§ **Brano scelto**
▽
Tutto il libro è pervaso da una riflessione attenta sulla ricerca di significato di tale parola, sul suo valore, una vera e propria “odissea personale cominciata un quarto di secolo fa” da Rees in Irlanda, il giorno in cui l’Ira organizzò un agguato spettacolare dove rimasero uccisi 18 soldati inglesi. Iniziò allora, da parte del giornalista, la ricerca del significato reale della parola “terrorista”, un metodo di lotta ahimè antico, una forma di ribellione adottata da popoli oppressi, che non vedono altra via e possibilità di lotta e resistenza ai centri di potere forte, che non permettono loro di vivere con sufficiente dignità, certezza, giustizia e uguaglianza.
La parola resta difficile da definire, soprattutto laddove caricata di forte potere emotivo ed emozionale e quando si pensi (o si dica) che “il terrorista di qualcuno è il combattente della libertà di qualcun altro”. Niente di più veritiero. La storia è piena di esempi di questa duplice interpretazione. Da Cesare e Bruto a Gengis Khan, l’assassinio di innocenti e il rovesciamento dei potenti diventano la narrazione del nostro passato. Se l’espressione fosse esistita nel 1776, George Washington sarebbe stato considerato un “terrorista” dalla corte di Giorgio III e un “combattente per la libertà”, nonché un patriota, dagli americani; Nelson Mandela, che sosteneva il rovesciamento violento del regime dell’apartheid in Sudafrica, era un “terrorista” per Margaret Thatcher e un “combattente per la libertà” per Tony Blair, dice Rees. Punti di vista.
Scrive l’autore che “c’è chi è convinto che fare un viaggio per incontrare alcuni uomini accusati di terrorismo, per stringere loro le mani, sedersi e mangiare insieme a loro, sia come chiedere un passaggio al diavolo e divenire uno sempre pronto a giustificare il peggior genere di violenza conosciuta dall’umanità (…). Io la penso diversamente; l’opinione pubblica dovrebbe essere informata sulle cause della violenza e decidere da sola chi ha ragione e chi sbaglia. Solamente esaminando le origini della violenza si può cominciare a ragionare sulle sue cause”. Punto di vista complesso e difficile, ma comprensibile. Mentre gli Stati Uniti – dopo l’11 settembre, ma non solo – i loro alleati e il mondo in generale si confrontano ovunque con il nemico chiamato terrore, una riflessione merita spazio adeguato: chi è veramente un terrorista? Possiamo veramente definirlo con precisione?
△
§ **Dati disponibili**
▽
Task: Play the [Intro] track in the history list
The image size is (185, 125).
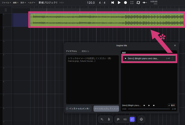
△
§ **Elenco delle consegne**
A. Secondo il brano sul terrorismo, per chi Nelson Mandela era un “combattente per la libertà”?
B. Prosegui il brano sul terrorismo a partire dall'ultima frase.
Il materiale non ha nulla a che fare con il brano sul terrorismo.

§ **Risposte agli esercizi**
A. Per Tony Blair.

B.
Immaginiamo, allora, l’autore che attraversa i corridoi e gli uffici della sede londinese della BBC, fra l’elegante personale inglese, donne in sari sfavillanti e uomini imponenti in variopinti abiti tradizionali africani, un giorno X si accende un dibattito post 11 settembre sul significato di “terrorismo”. Per i propri redattori la BBC “bandisce” l’uso del termine, impegnandoli a evitarlo. Ho recentemente controllato se sia ancora così: lo è. Non perché si rifiuti il concetto, ma perché il termine, se in molti casi può essere corretto, in altri “assume anche un ruolo extra-giornalistico nel delegittimare una parte e affermare l’altra”.
Si vedano le linee guida redazionali della BBC (www.bbc.co.uk/editorialguidelines/page/guidance-reporting-terrorism-full):
Our policy is about achieving consistency and accuracy in our journalism. We recognise the existence and the reality of terrorism – at this point in the twenty first century we could hardly do otherwise. Moreover, we don’t change the word “terrorist” when quoting other people, but we try to avoid the word ourselves; not because we are morally neutral towards terrorism, nor because we have any sympathy for the perpetrators of the inhuman atrocities which all too often we have to report, but because terrorism is a difficult and emotive subject with significant political overtones”.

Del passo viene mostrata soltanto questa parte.